Input data —

****

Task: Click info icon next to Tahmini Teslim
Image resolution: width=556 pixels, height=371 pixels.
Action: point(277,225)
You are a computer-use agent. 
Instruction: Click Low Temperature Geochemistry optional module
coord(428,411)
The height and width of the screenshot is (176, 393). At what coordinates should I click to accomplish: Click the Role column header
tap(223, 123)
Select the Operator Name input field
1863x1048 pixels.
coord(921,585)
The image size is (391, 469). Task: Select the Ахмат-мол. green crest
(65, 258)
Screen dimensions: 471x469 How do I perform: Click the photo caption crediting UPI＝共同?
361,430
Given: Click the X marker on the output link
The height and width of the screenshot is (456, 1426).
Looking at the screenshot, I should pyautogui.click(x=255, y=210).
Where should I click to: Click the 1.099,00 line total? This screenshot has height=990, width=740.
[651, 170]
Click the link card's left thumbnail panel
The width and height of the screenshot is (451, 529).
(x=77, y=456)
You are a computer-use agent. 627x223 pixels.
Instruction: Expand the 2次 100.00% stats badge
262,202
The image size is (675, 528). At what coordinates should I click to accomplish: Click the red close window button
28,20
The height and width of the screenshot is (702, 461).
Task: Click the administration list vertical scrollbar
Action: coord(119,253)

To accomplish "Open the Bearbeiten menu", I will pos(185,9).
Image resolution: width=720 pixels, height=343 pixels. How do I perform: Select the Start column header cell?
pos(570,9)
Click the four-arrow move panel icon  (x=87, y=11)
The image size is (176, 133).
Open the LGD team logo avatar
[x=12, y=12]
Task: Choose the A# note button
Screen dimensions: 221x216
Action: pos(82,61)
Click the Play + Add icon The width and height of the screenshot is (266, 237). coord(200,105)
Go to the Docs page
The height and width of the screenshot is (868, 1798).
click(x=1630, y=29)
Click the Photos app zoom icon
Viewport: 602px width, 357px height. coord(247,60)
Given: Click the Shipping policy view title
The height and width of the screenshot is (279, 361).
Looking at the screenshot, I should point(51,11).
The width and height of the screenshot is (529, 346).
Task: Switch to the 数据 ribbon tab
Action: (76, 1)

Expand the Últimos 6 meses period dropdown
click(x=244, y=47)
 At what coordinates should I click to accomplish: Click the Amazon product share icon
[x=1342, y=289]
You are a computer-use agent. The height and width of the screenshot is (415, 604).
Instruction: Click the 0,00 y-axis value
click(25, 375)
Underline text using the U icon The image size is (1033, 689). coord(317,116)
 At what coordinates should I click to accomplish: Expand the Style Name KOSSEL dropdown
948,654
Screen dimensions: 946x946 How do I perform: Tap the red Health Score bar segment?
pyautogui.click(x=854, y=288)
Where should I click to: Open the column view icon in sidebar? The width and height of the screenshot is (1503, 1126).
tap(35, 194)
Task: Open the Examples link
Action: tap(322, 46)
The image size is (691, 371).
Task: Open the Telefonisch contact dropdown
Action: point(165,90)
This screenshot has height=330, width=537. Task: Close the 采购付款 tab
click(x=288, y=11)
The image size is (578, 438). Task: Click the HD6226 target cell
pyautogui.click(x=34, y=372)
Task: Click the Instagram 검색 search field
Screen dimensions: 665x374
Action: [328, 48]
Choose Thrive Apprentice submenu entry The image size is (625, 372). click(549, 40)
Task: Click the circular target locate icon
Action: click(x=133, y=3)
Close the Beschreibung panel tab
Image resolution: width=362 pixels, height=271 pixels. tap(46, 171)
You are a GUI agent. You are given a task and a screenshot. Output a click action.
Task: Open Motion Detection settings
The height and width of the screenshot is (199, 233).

****

Do this —
Copy the listing above word for word.

Result of this exercise —
Task: Click info icon next to Tahmini Teslim
Image resolution: width=556 pixels, height=371 pixels.
Action: point(277,225)
You are a computer-use agent. 
Instruction: Click Low Temperature Geochemistry optional module
coord(428,411)
The height and width of the screenshot is (176, 393). At what coordinates should I click to accomplish: Click the Role column header
tap(223, 123)
Select the Operator Name input field
1863x1048 pixels.
coord(921,585)
The image size is (391, 469). Task: Select the Ахмат-мол. green crest
(65, 258)
Screen dimensions: 471x469 How do I perform: Click the photo caption crediting UPI＝共同?
361,430
Given: Click the X marker on the output link
The height and width of the screenshot is (456, 1426).
Looking at the screenshot, I should pyautogui.click(x=255, y=210).
Where should I click to: Click the 1.099,00 line total? This screenshot has height=990, width=740.
[651, 170]
Click the link card's left thumbnail panel
The width and height of the screenshot is (451, 529).
(x=77, y=456)
You are a computer-use agent. 627x223 pixels.
Instruction: Expand the 2次 100.00% stats badge
262,202
The image size is (675, 528). At what coordinates should I click to accomplish: Click the red close window button
28,20
The height and width of the screenshot is (702, 461).
Task: Click the administration list vertical scrollbar
Action: coord(119,253)

To accomplish "Open the Bearbeiten menu", I will pos(185,9).
Image resolution: width=720 pixels, height=343 pixels. How do I perform: Select the Start column header cell?
pos(570,9)
Click the four-arrow move panel icon  (x=87, y=11)
The image size is (176, 133).
Open the LGD team logo avatar
[x=12, y=12]
Task: Choose the A# note button
Screen dimensions: 221x216
Action: pos(82,61)
Click the Play + Add icon The width and height of the screenshot is (266, 237). coord(200,105)
Go to the Docs page
The height and width of the screenshot is (868, 1798).
click(x=1630, y=29)
Click the Photos app zoom icon
Viewport: 602px width, 357px height. coord(247,60)
Given: Click the Shipping policy view title
The height and width of the screenshot is (279, 361).
Looking at the screenshot, I should point(51,11).
The width and height of the screenshot is (529, 346).
Task: Switch to the 数据 ribbon tab
Action: (76, 1)

Expand the Últimos 6 meses period dropdown
click(x=244, y=47)
 At what coordinates should I click to accomplish: Click the Amazon product share icon
[x=1342, y=289]
You are a computer-use agent. The height and width of the screenshot is (415, 604).
Instruction: Click the 0,00 y-axis value
click(25, 375)
Underline text using the U icon The image size is (1033, 689). coord(317,116)
 At what coordinates should I click to accomplish: Expand the Style Name KOSSEL dropdown
948,654
Screen dimensions: 946x946 How do I perform: Tap the red Health Score bar segment?
pyautogui.click(x=854, y=288)
Where should I click to: Open the column view icon in sidebar? The width and height of the screenshot is (1503, 1126).
tap(35, 194)
Task: Open the Examples link
Action: tap(322, 46)
The image size is (691, 371).
Task: Open the Telefonisch contact dropdown
Action: point(165,90)
This screenshot has height=330, width=537. Task: Close the 采购付款 tab
click(x=288, y=11)
The image size is (578, 438). Task: Click the HD6226 target cell
pyautogui.click(x=34, y=372)
Task: Click the Instagram 검색 search field
Screen dimensions: 665x374
Action: [328, 48]
Choose Thrive Apprentice submenu entry The image size is (625, 372). click(549, 40)
Task: Click the circular target locate icon
Action: click(x=133, y=3)
Close the Beschreibung panel tab
Image resolution: width=362 pixels, height=271 pixels. tap(46, 171)
You are a GUI agent. You are given a task and a screenshot. Output a click action.
Task: Open Motion Detection settings
The height and width of the screenshot is (199, 233).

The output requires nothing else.